先月の半ば頃、直近5年間くらいの岸田國士戯曲賞の受賞作をパラパラと読んですごした休日があった。これといった理由はなくて、単に「戯曲を読む」ということを殆どしたことが無かったなと思い、やってみた次第だった。ちなみに、すべて図書館で取り寄せたので無料。使える公共サービスはどんどん使うのが吉である。読んだ戯曲の中には上演を見たものも幾つかあったが、どれも上演とは少し違った印象を受けたし、なんなら上演より面白かったり/つまらなかったりもした。
戯曲というのは不思議なテクストだと思う。戯曲は、基本的には上演を前提に書かれるわけで、その意味では完成形ではない。そこから立ち上がる劇こそが完成形となるはずだ。その一方で、ひとつの独立した作品としても読むこともできる。とりわけ、書籍として流通している一部の戯曲は、独立した作品としての趣を強く感じさせる。一口に「戯曲を読む」と言っても、読み手の態度と関わり方次第でテクストの性格があまりにも変わってしまう。それに、無数に催されてる演劇公演で使われる戯曲のうち殆どは関係者以外に読まれることはないのだと思う。しかし、読まれることはなくとも、その言葉は一定数の人々には確かに届いている。なんとも不思議なテクストである。
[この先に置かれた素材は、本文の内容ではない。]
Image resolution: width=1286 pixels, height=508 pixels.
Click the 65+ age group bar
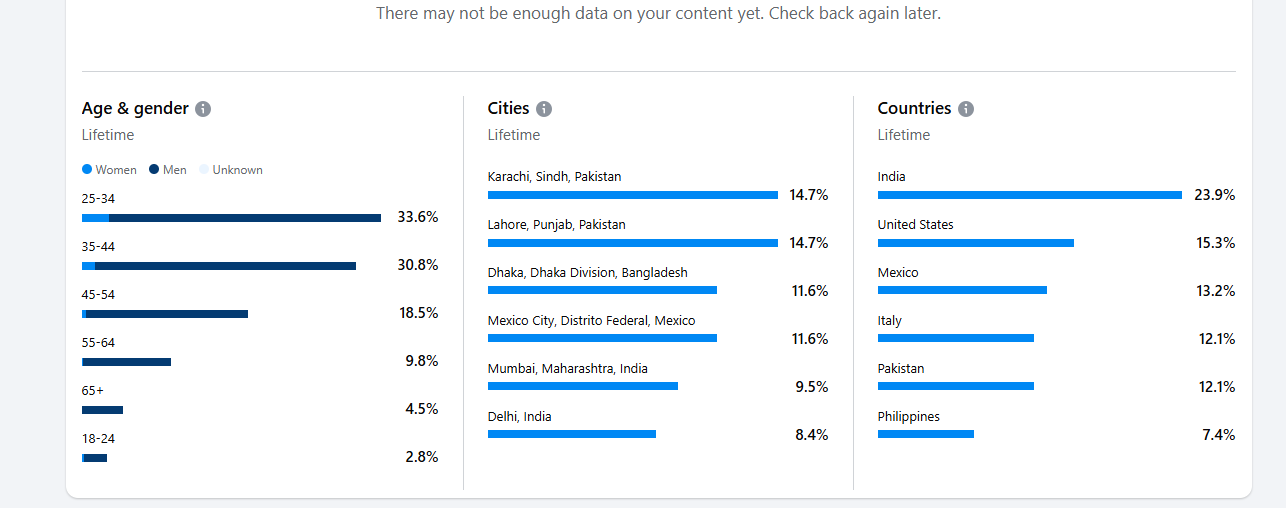point(102,410)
先日の稽古にて、打土井が「台本は種みたいなものだから」と言っていた。私はそれを横で聞いていて、腑に落ちるものがあった。種の時点でどんな種類の草木が生えるかは決まっているが、それがどう育つかは作り手の腕次第というわけだ。下手すれば発芽すらしないかもしれないし、育て方によって風貌は大きく異なってくる。向かう方向はある程度規定されつつも、そこには無限の可能性が秘められているのだと思う。